Neuerdings wird nun aber als Fernziel unserer Entspannungspolitik gelegentlich im Westen, aber auch – siehe die neuesten Beschlüsse der Warschauer Paktstaaten in Budapest vom Februar 1969 – im Osten von dem Plan einer europäischen Sicherheits und Friedenskonferenz gesprochen. Bisweilen wird zum Ausdruck gebracht, dass das Ergebnis dieser Konferenz ein europäischer Sicherheits- und Friedensvertrag sein müsse, der gewissermaßen den Abschluss des zweiten Weltkrieges und der durch ihn in Europa aufgekommenen Probleme darstelle. Es muss m.E. in diesem Zusammenhang mit der Möglichkeit gerechnet werden, dass Unterzeichnerstaaten des Londoner Schuldenabkommens zu gegebener Zeit die Frage anschneiden oder die These aufstellen werden, dass mit einem solchen Sicherheits- und Friedensvertrag die im Londoner Schuldenabkommen zurückgestellten Reparationsforderungen aus dem zweiten Weltkrieg wieder aufleben.
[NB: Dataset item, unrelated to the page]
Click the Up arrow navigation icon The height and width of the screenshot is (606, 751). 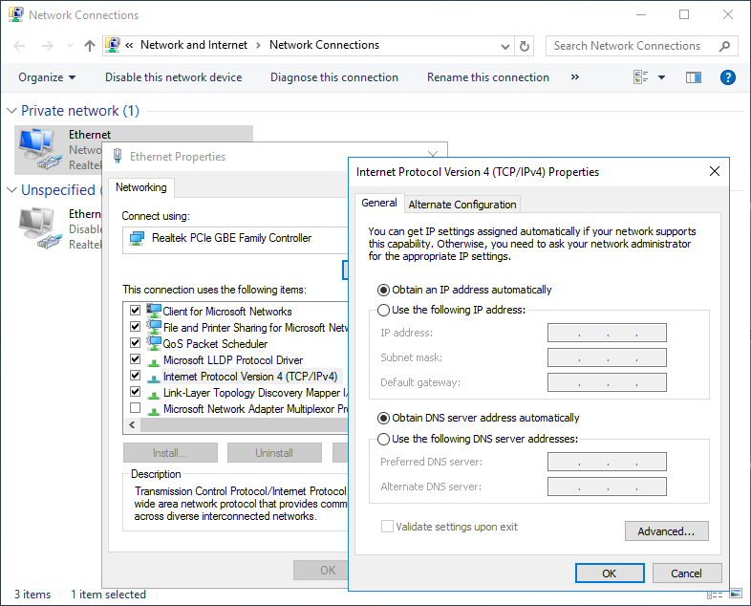90,46
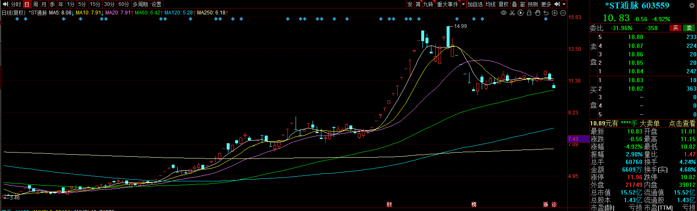The height and width of the screenshot is (211, 697).
Task: Click the green 卖 sell button
Action: pyautogui.click(x=689, y=28)
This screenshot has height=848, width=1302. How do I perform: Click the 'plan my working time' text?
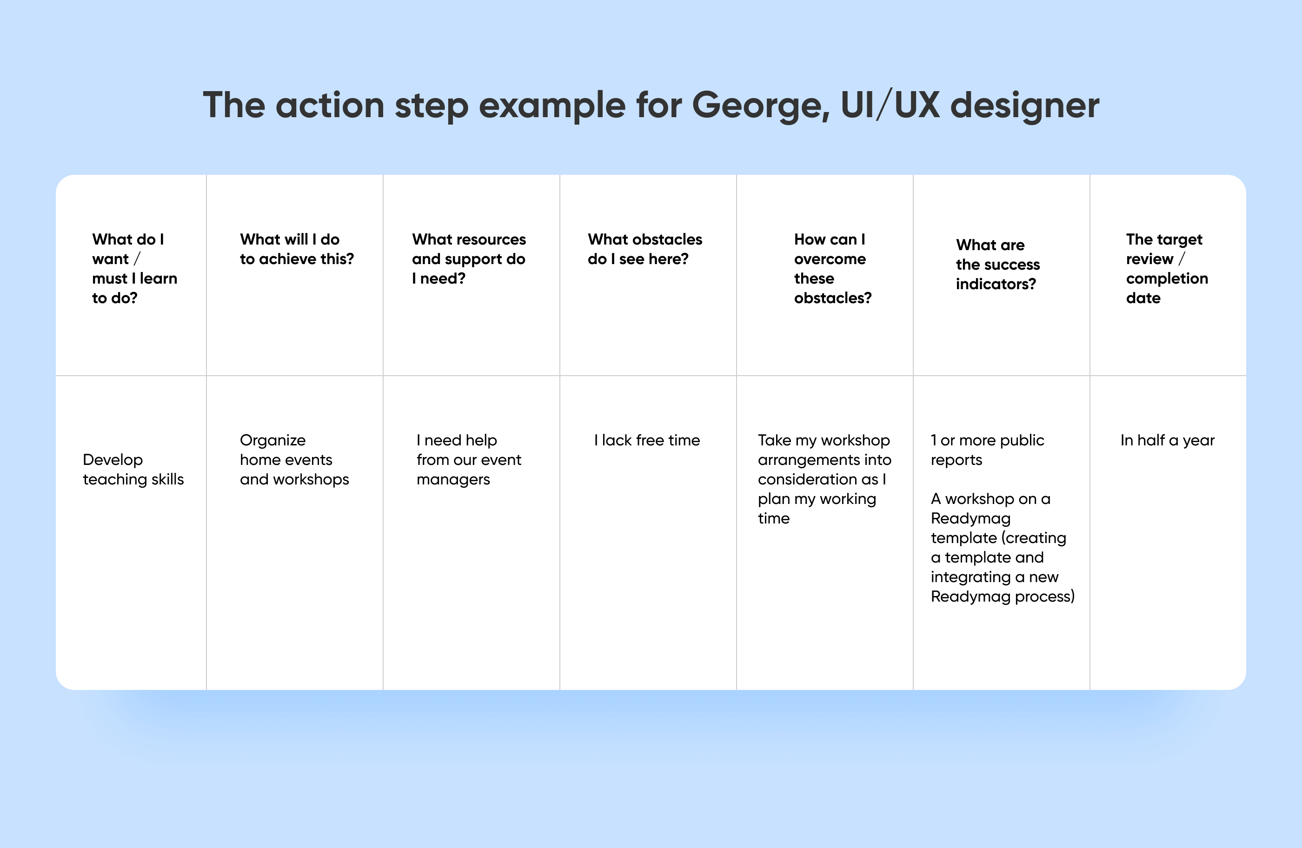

Denn wann sollen eigentlich nach dem Willen der Unterzeichner des Londoner Schuldenabkommens (zu denen übrigens ausser Jugoslawien kein kommunistischer Staat gehört) die Reparationsforderungen der geschädigten Feindstaaten des zweiten Weltkrieges wieder zur Verhandlung stehen, wenn nicht bei der im Anschluss an einen solchen umfassenden Friedensvertrag. Angesichts unserer gesicherten Währungslage könnte – zumal wenn inzwischen eine weitere Lockerung des NATO-Verbandes eingetreten ist – die Begehrlichkeit unserer jetzigen Partner und einstigen Gegner zu einer Front von Gläubigern führen, die uns – jedenfalls rechtlich – in eine äusserst schwierige Position bringen könnten. Ich wäre – nur zu meiner eigenen Unterrichtung – für eine Mitteilung dankbar, wie das Auswärtige Amt zu diesem Fragenkomplex steht.
[Unterschrift]
Quelle: Politisches Archiv des Ausw. Amts, B 86 / 1271
Dokument Nr. 2
Antwortschreiben des Auswärtigen Amts an die Deutsche Botschaft
Luxemburg, Bonn, 6. Mai 1969
[…] Die Bundesregierung hält nach wie vor an dem seit je vertretenen Standpunkt fest, daß ein Friedensvertrag, in dem dann auch die finanziellen und sonstigen Kriegsfolgen geregelt werden müßten, nur von einer gesamtdeutschen Regierung geschlossen werden könnte, an seine Vorbereitung also entscheidende Schritte zur Wiedervereinigung gekoppelt sein müßten. Da die Verwirklichung einer solchen Forderung in der gegenwärtigen Lage aussichtslos erscheint, ist für uns auch die Diskussion über einen Friedensvertrag zur Zeit nicht aktuell. Nach wie vor sind die Pariser Verträge von 1954 für die Bundesrepublik Deutschland die maßgeblichen Kriegsabschlußverträge.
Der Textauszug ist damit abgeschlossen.